● **SOURCE DATA**:
****************************************

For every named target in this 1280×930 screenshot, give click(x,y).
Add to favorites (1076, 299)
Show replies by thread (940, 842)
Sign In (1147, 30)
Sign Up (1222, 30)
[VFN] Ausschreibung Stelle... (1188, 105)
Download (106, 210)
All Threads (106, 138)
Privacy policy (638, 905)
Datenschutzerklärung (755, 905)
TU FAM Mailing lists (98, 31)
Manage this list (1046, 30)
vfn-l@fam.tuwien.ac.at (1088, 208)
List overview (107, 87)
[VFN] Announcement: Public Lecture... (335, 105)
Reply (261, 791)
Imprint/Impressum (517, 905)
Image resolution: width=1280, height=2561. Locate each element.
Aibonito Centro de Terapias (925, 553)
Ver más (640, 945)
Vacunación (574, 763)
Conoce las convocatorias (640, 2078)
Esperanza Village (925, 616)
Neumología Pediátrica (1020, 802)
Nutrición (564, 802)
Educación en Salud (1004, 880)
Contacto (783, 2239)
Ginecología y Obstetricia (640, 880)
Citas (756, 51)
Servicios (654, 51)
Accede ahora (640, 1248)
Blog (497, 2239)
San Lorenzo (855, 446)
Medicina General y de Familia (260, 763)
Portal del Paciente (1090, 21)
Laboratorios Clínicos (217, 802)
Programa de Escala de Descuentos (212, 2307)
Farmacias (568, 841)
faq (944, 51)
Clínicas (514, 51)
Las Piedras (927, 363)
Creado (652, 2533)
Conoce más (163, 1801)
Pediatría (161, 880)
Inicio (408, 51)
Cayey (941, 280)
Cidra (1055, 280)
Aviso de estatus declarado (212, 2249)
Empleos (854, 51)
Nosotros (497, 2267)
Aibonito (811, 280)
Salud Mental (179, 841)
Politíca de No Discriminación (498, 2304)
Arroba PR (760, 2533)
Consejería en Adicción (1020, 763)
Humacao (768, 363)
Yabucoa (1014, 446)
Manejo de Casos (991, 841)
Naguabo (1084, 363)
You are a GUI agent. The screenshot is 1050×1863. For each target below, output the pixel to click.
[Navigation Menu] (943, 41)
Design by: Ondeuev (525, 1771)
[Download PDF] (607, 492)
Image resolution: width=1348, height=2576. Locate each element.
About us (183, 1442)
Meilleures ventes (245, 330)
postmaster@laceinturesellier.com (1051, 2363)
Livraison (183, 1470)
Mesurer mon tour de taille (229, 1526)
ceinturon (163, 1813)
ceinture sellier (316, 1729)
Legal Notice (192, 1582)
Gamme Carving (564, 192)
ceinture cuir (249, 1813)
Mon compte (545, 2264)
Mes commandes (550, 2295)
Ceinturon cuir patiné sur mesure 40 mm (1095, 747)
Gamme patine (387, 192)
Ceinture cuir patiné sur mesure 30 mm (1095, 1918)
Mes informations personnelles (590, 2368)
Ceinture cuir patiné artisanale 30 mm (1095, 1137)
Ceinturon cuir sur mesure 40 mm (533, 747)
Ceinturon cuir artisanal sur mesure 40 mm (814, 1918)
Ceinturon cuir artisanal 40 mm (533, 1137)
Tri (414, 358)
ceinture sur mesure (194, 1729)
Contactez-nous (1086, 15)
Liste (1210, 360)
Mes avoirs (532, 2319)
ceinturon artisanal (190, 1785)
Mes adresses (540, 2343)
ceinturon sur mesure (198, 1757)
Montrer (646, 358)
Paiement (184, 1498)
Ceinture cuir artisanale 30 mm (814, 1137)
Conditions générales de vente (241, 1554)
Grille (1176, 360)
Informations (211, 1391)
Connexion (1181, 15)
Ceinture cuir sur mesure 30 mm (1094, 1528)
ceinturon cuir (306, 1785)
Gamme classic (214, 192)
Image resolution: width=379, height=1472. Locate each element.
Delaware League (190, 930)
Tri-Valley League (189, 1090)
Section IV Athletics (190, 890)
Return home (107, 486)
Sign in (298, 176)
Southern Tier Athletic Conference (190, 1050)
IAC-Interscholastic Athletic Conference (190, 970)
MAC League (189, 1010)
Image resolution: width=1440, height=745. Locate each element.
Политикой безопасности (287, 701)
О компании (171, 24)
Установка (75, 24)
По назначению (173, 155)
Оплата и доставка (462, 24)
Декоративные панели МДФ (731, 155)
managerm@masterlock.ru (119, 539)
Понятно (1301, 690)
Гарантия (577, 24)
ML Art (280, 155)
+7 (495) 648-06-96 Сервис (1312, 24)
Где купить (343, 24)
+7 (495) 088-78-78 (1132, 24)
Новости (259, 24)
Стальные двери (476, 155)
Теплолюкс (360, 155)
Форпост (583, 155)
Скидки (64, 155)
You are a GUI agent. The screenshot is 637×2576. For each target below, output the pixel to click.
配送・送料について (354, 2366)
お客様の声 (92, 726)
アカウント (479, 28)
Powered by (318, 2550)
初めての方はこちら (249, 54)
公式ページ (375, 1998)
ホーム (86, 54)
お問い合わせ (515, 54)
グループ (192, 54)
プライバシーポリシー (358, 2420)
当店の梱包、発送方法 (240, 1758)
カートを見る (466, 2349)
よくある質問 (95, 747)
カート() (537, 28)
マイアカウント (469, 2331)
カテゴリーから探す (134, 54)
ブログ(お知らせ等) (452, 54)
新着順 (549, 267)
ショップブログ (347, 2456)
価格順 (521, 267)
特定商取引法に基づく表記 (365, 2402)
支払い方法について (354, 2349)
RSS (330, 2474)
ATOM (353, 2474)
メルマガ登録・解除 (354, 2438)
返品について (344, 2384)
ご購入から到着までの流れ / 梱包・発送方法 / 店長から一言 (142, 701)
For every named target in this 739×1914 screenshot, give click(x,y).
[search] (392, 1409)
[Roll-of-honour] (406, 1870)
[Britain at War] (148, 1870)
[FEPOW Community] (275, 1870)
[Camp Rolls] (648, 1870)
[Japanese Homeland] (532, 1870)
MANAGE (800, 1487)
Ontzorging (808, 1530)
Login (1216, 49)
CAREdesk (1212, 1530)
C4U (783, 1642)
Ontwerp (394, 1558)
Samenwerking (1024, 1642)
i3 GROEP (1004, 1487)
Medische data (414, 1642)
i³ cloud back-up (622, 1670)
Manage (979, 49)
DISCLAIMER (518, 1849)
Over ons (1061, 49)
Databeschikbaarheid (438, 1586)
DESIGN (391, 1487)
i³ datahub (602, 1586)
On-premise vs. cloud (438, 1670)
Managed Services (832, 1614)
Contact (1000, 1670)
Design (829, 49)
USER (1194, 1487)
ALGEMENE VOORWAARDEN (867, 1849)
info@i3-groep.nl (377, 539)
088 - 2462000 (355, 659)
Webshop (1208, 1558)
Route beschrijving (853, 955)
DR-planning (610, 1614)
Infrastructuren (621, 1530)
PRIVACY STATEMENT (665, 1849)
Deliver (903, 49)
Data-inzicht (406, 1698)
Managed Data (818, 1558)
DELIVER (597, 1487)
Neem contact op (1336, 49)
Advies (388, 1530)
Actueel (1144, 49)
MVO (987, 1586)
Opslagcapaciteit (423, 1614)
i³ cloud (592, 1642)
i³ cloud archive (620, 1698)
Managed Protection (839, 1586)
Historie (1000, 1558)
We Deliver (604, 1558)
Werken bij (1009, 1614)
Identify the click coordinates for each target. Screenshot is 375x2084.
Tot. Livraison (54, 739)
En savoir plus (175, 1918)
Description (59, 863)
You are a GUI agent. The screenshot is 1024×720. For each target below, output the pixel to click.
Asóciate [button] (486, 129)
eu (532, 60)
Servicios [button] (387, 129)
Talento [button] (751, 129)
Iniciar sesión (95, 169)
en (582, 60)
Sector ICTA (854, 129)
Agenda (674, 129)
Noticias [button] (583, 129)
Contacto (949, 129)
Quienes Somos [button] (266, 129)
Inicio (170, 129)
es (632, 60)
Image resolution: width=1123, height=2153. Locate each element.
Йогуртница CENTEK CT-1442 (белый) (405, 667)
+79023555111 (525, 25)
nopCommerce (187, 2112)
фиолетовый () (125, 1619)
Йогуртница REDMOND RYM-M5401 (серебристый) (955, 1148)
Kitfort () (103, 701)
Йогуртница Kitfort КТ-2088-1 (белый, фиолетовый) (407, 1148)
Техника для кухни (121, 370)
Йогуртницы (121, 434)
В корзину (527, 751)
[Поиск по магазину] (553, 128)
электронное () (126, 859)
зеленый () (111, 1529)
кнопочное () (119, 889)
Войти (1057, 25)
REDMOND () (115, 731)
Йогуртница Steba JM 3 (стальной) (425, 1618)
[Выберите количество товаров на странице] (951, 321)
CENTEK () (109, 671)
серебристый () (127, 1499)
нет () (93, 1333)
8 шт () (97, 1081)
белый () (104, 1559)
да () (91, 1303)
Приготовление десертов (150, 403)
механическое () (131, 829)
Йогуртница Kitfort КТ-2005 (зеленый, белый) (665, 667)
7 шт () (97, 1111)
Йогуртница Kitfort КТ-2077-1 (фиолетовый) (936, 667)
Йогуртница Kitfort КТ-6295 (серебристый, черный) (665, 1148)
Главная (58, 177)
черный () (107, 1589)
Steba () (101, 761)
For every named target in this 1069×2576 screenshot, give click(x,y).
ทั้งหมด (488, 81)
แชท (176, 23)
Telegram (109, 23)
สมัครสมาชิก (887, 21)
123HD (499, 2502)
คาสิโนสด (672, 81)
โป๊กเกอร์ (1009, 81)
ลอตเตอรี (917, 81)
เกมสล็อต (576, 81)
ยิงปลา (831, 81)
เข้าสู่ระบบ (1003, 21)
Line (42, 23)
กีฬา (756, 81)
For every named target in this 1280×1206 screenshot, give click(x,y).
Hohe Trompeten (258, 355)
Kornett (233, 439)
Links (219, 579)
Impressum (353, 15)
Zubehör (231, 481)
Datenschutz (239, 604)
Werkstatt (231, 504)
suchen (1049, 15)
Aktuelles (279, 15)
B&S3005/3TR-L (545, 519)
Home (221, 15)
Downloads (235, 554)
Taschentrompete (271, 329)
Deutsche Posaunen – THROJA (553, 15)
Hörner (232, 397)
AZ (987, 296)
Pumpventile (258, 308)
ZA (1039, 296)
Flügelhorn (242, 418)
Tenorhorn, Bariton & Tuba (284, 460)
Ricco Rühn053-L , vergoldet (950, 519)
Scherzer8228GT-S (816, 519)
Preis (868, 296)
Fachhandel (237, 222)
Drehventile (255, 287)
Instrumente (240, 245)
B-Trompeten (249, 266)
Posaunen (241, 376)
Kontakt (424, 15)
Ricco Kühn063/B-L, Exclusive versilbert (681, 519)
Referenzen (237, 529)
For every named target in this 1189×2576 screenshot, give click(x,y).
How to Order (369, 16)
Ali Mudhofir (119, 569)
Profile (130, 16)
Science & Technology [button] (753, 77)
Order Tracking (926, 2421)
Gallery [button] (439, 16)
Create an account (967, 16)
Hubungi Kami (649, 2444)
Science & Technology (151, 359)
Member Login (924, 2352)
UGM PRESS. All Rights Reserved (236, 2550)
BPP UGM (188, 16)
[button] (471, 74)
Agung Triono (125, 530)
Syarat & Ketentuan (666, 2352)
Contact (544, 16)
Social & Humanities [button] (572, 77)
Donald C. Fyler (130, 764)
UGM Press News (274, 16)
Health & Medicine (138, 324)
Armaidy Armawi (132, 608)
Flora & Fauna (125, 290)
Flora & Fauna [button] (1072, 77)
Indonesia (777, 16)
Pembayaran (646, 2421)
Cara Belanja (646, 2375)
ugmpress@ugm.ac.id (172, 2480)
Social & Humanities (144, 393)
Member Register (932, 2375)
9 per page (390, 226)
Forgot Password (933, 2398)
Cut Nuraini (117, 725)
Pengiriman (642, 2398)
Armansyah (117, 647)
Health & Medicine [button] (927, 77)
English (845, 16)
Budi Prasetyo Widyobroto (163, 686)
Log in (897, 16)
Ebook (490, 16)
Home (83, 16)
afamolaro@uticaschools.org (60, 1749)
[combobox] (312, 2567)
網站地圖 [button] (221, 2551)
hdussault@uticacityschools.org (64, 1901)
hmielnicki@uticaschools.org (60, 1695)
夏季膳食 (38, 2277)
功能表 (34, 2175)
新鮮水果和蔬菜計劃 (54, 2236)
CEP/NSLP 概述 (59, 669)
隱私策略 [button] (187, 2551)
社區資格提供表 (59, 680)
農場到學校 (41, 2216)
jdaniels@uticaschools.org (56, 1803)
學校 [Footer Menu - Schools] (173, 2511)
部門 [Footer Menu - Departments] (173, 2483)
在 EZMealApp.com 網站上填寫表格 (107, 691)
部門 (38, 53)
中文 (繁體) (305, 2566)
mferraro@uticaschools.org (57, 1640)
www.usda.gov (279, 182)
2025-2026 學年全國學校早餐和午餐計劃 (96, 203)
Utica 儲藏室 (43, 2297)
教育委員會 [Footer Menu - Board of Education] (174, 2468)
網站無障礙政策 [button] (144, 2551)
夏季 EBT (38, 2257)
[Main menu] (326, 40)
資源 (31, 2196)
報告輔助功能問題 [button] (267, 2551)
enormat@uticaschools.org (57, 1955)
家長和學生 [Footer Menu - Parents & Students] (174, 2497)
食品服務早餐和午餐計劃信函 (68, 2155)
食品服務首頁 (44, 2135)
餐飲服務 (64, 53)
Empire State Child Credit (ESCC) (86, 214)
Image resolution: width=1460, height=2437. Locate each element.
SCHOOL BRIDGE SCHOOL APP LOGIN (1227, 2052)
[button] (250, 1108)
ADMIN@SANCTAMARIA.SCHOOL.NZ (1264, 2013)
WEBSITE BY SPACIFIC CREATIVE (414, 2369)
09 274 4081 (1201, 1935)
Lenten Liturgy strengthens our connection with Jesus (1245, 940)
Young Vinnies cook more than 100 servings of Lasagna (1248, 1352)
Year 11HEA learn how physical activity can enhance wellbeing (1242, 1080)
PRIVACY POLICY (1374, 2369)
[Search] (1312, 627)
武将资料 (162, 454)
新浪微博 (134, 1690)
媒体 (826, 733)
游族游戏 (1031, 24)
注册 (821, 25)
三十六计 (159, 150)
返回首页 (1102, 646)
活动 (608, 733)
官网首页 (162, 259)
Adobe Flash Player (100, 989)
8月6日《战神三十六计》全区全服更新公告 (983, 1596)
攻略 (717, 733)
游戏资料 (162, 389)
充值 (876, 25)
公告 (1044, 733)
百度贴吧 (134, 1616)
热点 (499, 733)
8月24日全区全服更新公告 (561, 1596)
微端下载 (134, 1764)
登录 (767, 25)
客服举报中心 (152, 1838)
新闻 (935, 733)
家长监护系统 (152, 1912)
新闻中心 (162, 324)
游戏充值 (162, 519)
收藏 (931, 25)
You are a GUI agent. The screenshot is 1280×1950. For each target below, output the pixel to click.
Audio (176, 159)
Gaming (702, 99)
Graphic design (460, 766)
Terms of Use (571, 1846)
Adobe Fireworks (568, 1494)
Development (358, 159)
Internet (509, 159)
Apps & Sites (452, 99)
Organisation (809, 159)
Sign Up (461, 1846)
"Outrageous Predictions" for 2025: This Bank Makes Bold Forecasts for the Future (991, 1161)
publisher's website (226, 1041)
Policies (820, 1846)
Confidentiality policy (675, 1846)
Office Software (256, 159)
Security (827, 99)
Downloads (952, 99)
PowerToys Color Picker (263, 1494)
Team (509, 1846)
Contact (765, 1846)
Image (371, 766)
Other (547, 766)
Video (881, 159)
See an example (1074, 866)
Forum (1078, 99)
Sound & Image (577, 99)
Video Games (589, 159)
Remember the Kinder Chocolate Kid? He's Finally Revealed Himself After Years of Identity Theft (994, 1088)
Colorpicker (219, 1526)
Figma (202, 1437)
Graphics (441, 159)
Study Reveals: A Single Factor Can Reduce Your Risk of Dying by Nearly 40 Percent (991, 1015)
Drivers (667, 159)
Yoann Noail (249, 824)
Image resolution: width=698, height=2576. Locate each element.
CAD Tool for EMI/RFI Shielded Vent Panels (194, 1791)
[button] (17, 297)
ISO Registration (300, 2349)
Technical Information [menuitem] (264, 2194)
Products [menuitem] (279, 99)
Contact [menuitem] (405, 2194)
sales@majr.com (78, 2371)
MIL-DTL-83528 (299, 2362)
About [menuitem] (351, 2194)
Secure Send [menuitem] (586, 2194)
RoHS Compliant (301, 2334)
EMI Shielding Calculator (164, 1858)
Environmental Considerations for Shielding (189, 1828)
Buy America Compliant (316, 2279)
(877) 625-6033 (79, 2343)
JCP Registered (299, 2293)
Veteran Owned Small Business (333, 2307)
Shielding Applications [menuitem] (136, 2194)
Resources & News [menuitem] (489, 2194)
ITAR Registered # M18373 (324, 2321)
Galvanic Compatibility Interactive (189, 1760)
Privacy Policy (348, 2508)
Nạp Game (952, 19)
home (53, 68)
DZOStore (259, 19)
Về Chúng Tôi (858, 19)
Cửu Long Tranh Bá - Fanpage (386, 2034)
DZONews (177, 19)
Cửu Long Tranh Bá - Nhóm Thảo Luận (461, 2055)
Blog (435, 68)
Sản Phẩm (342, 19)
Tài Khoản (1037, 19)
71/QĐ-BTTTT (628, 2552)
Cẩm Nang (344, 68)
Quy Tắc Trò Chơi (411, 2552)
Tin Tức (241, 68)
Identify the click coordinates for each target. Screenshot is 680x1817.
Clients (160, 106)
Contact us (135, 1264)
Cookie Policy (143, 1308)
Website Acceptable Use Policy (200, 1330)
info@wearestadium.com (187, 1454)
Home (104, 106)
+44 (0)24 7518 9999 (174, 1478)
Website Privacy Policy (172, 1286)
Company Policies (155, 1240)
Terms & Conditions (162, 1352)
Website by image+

****************************************

● **EXERCISE INSTRUCTIONS**: Copy out the data, beginning at the line that contains "Social & Humanities (144, 393)" and stopping after the line that contains "Utica 儲藏室 (43, 2297)".

● **CORRECT ANSWER**:
Social & Humanities (144, 393)
Member Register (932, 2375)
9 per page (390, 226)
Forgot Password (933, 2398)
Cut Nuraini (117, 725)
Pengiriman (642, 2398)
Armansyah (117, 647)
Health & Medicine [button] (927, 77)
English (845, 16)
Budi Prasetyo Widyobroto (163, 686)
Log in (897, 16)
Ebook (490, 16)
Home (83, 16)
afamolaro@uticaschools.org (60, 1749)
[combobox] (312, 2567)
網站地圖 [button] (221, 2551)
hdussault@uticacityschools.org (64, 1901)
hmielnicki@uticaschools.org (60, 1695)
夏季膳食 (38, 2277)
功能表 (34, 2175)
新鮮水果和蔬菜計劃 (54, 2236)
CEP/NSLP 概述 (59, 669)
隱私策略 [button] (187, 2551)
社區資格提供表 (59, 680)
農場到學校 (41, 2216)
jdaniels@uticaschools.org (56, 1803)
學校 [Footer Menu - Schools] (173, 2511)
部門 [Footer Menu - Departments] (173, 2483)
在 EZMealApp.com 網站上填寫表格 (107, 691)
部門 (38, 53)
中文 (繁體) (305, 2566)
mferraro@uticaschools.org (57, 1640)
www.usda.gov (279, 182)
2025-2026 學年全國學校早餐和午餐計劃 (96, 203)
Utica 儲藏室 (43, 2297)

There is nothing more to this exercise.